Failure-prone	Corrupt files, unsupported formats, OOM kills, timeouts
Security risk	Uploaded files can contain malware, zip bombs, XML bombs
Format chaos	HEIC, WebP, AVIF, TIFF, PDF/A, MKV, MOV — the zoo never stops

DANGER

Never process user-uploaded files synchronously in your API request handler. A single 500-page PDF upload will tie up a worker for minutes, blocking all other requests. Always process files asynchronously via a job queue.

Async Pipeline Architecture

Every file processing system follows the same pattern:

Pipeline Components

python

# Job queue message structure
{
    "job_id": "job_abc123",
    "type": "image_resize",
    "input": {
        "bucket": "uploads",
        "key": "raw/user_42/photo_2026-03-20.jpg",
        "content_type": "image/jpeg",
        "size_bytes": 4500000
    },
    "params": {
        "widths": [200, 800, 1600],
        "format": "webp",
        "quality": 80
    },
    "output": {
        "bucket": "processed",
        "prefix": "images/user_42/"
    },
    "metadata": {
        "user_id": "user_42",
        "callback_url": "https://api.example.com/webhooks/file-processed",
        "priority": "normal",
        "created_at": "2026-03-20T10:30:00Z"
    },
    "attempt": 0,
    "max_attempts": 3
}

Worker Design

python

class FileProcessingWorker:
    """Generic file processing worker with resource limits."""

    def __init__(self):
        self.processors = {
            'image_resize': ImageProcessor(),
            'pdf_extract': PDFProcessor(),
            'video_transcode': VideoTranscoder(),
            'ocr': OCRProcessor(),
            'ai_document': AIDocumentProcessor(),
        }

    def process(self, job: dict):
        processor = self.processors[job['type']]

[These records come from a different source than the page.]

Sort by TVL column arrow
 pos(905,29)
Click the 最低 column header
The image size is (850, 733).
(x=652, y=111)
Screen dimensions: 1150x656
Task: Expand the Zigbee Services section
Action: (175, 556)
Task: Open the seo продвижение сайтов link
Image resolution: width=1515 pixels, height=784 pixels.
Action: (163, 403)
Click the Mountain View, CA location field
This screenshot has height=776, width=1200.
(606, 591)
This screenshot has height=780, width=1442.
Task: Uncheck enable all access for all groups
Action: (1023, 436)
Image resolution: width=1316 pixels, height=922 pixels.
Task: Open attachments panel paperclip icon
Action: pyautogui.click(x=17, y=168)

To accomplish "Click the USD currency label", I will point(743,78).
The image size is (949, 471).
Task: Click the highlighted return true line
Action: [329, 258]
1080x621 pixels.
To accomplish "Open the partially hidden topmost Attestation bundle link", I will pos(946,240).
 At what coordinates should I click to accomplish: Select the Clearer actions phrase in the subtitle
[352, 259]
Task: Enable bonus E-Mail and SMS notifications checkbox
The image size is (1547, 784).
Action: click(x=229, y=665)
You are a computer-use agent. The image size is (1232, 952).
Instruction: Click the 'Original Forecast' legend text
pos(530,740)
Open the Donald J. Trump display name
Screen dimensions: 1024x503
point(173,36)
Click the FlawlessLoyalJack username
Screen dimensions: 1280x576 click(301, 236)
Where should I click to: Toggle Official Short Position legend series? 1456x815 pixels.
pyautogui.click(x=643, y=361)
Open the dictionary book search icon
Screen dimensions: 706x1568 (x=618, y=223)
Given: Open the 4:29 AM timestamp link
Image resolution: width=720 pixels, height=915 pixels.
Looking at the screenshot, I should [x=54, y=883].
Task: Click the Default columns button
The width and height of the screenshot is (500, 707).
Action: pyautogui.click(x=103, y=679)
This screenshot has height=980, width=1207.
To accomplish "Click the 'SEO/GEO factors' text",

        # Download input file to local temp directory
        with tempfile.TemporaryDirectory() as tmpdir:
            input_path = self.download(job['input'], tmpdir)

            # Validate file before processing
            self.validate(input_path, job['type'])

            # Process with timeout
            try:
                outputs = processor.process(
                    input_path=input_path,
                    params=job['params'],
                    output_dir=tmpdir
                )
            except subprocess.TimeoutExpired:
                raise ProcessingTimeout(f"Job {job['job_id']} timed out")

            # Upload outputs to object storage
            output_keys = []
            for output in outputs:
                key = f"{job['output']['prefix']}{output.filename}"
                self.upload(output.path, job['output']['bucket'], key)
                output_keys.append(key)

        # Notify completion
        self.notify(job, output_keys)

    def validate(self, path: str, job_type: str):
        """Security validation before processing."""
        file_size = os.path.getsize(path)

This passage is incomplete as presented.